A estas alturas, dirá nuestro lector, pero todo esto qué tiene que ver con el título. Pues aquí por fin aparece la contrainteligencia. ¿Por qué alguien, en este caso el oportunista, no presta la mínima atención a esa bronca, suceso tan notorio, como sí hacen el resto de las personas en la terraza? ¿Por qué alguien actúa de manera tan contraria a como se esperaría que hiciese? En un interesante libro del que otro día hablaremos, el Reglamento para el Servicio de Información en campaña, publicación marcial española de 1966, se recomienda precisamente que, aparte de recolectar información sobre lo que hace el enemigo, se indague en lo que éste deja de hacer, pues ese tipo de noticias son con frecuencia más valiosas. Recuerdo haber leído, hace mucho, un artículo en la revista Interviú sobre las tropas españolas en el norte de África, esto es, en las ciudades autónomas de Ceuta y Melilla. Contaba este artículo que en el ejército se producía una sana convivencia de religiones, y que los soldados musulmanes atendían a sus obligaciones sagradas sin problema ni recelo. No parecía extraño que un soldado acudiera a su mezquita a rezar las veces necesarias. Pero si dejaba de hacerlo, ahí la inteligencia militar prestaba especial atención, temiendo la infiltración enemiga. Cabía la posibilidad de que el soldado hubiera sido captado por las redes del terrorismo fundamentalista y estuviese tratando de disimular una reciente afiliación, precisamente aparentado desinterés religioso.
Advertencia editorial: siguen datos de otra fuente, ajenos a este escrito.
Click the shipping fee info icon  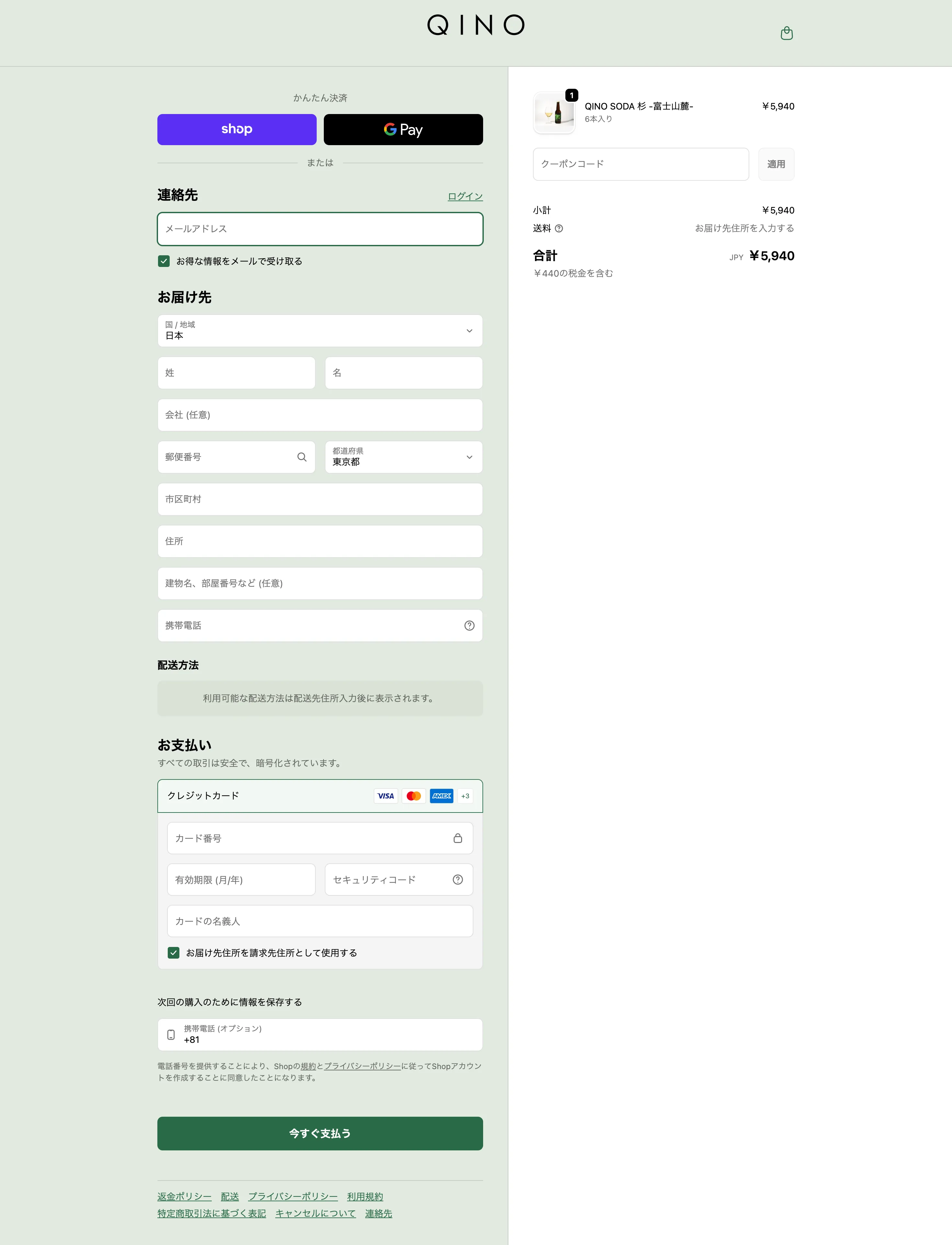[559, 228]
En muchas empresas también se atiende a la repentina falta de acción. Tal signo puede proporcionar información muy valiosa. Por ejemplo, si una empresa del entorno competitivo coloca anuncios con regularidad en un medio de comunicación y deja de hacerlo, lo normal es preguntarse por qué. Si ello obedece a un cambio de estrategia mercadotécnica, o a la reacción contra algo que se publicó en tal medio que no simpatizó a la empresa, o a dificultades financieras, es algo que conviene analizar. También puede ocurrir que un empleado de repente deje de incluir a su jefe en correos electrónicos en los que antes solía estar incluido; puede que ya no esté contento.

Se puede obtener, pues, enseñanza de este suceso dominical. Tanto en nuestra empresa como en nuestro discurrir cotidiano, si en el entorno algo no marcha conforme a la lógica o la costumbre, hay que atender al motivo. Ello nos puede dar una ventaja competitiva, o prevenirnos contra acciones hostiles y tal vez oportunistas, como las técnicas de caza de ese carnívoro emblemático, el coyote, que campeaba hace unos cuantos siglos por el sur del hoy Distrito Federal.